Sister blog of Physicists of the Caribbean in which I babble about non-astronomy stuff, because everyone needs a hobby

Wednesday, 17 October 2018

Recycling at the next level

Miniwiz sees waste as a valuable resource, not rubbish. Some 70 engineers and scientists in its Trash Lab - out of 80 staff in total - collect consumer and industrial garbage and process it for re-use. The 13-year-old Taipei-based firm has created 1,200 new materials, many of which are being used in fabric, construction, consumer products and - perhaps most ambitious of all - the wings on a two-seater aircraft that Mr Huang intends to fly (once he's finished his pilot training).

"We will fly with a trash wing," he says proudly. "We had to invent a new material. It's a carbon fibre-like material. It's taken two years' R&D (research and development), but we're almost there."

Miniwiz has created a miniature wind turbine and solar panel from electronic waste and paper that can charge smartphones.

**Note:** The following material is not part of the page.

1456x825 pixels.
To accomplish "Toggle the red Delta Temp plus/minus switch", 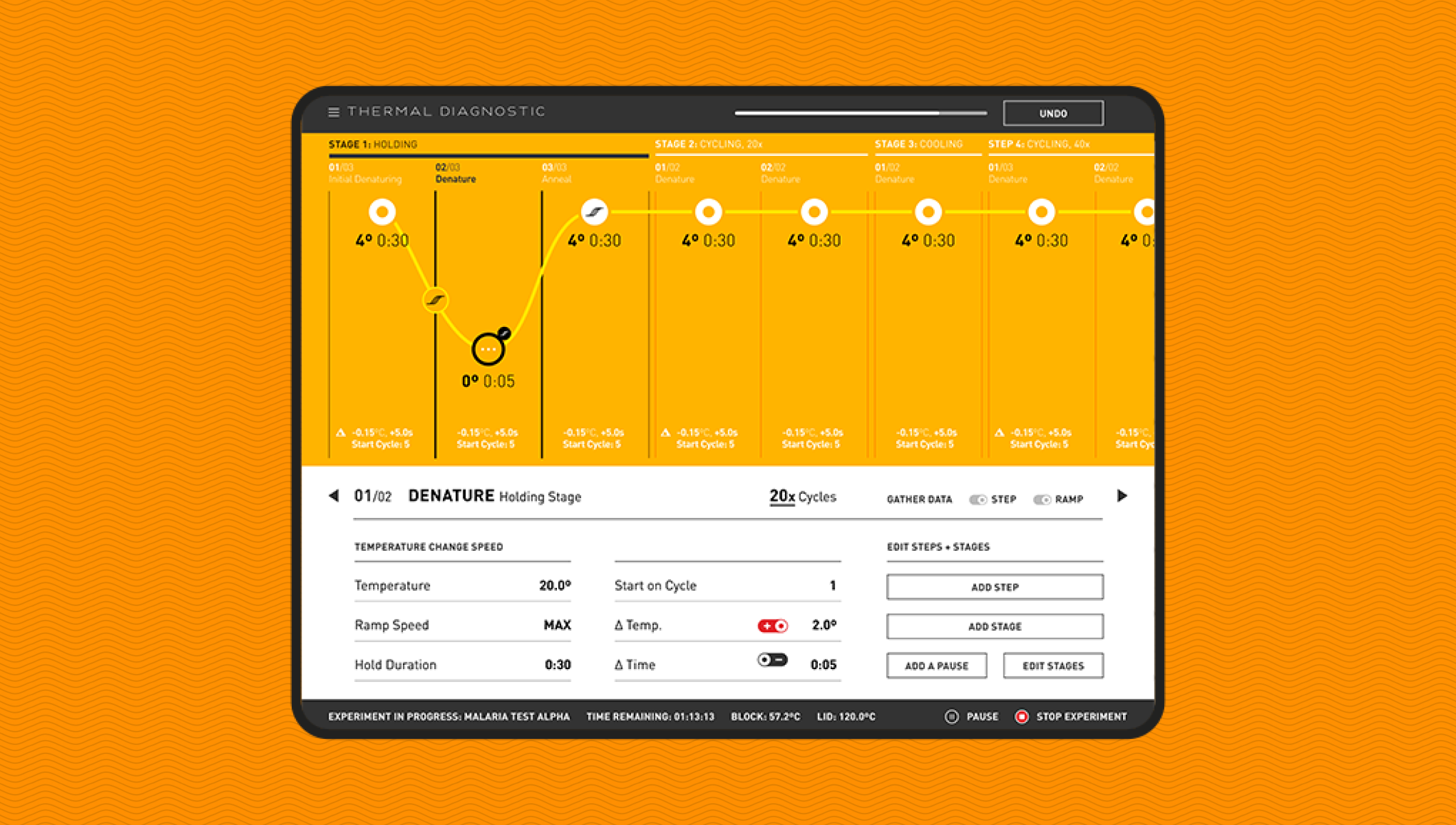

And in 2010 it built a nine-floor 130-metre building from bricks made out of 1.5 million plastic bottles for a Taipei garden festival - fully tested for structural strength.

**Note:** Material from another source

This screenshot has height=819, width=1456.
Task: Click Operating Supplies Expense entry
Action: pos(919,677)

Despite such inventions, a truly circular economy remains far off due to the costs of collecting and processing trash, says Mr Szaky. "The value of garbage is far below the cost of recycling it."

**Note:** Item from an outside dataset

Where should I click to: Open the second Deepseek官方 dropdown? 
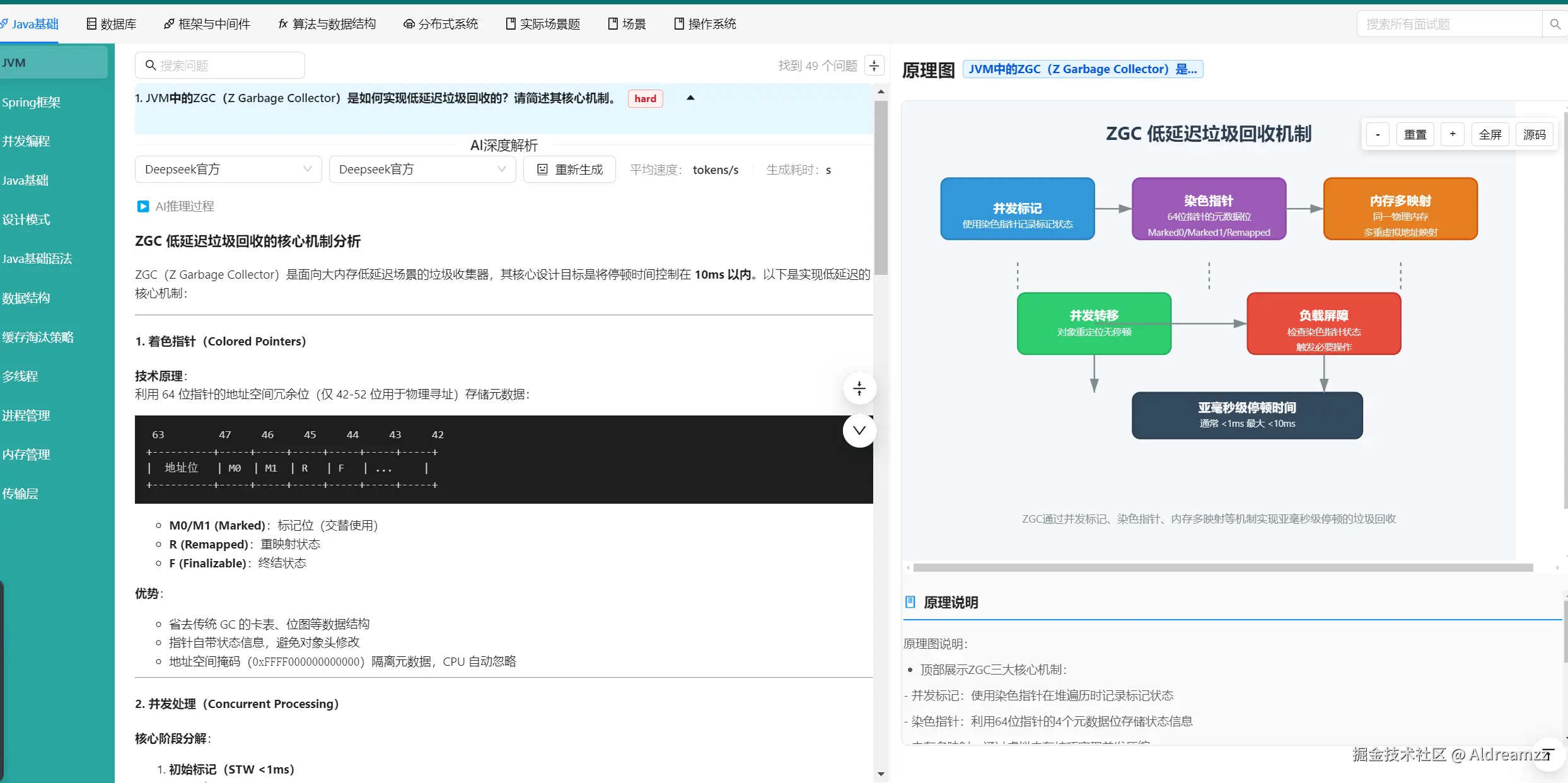tap(422, 170)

Governments could address this market imbalance through tougher legislation, but Mr Huang also wants countries to commit a percentage of their procurement budgets to recycled products. "It would open the floodgates for all sorts of technological innovation," he says. For Mr Szaky, it is consumers who have the real power. "When consumers make the right choices, producers and retailers will follow."
https://www.bbc.com/news/business-45573141

1 comment:

  1. Impressive! If only this was heavily encouraged around the world. We almost need a recycling system that's as automated as waste water processing.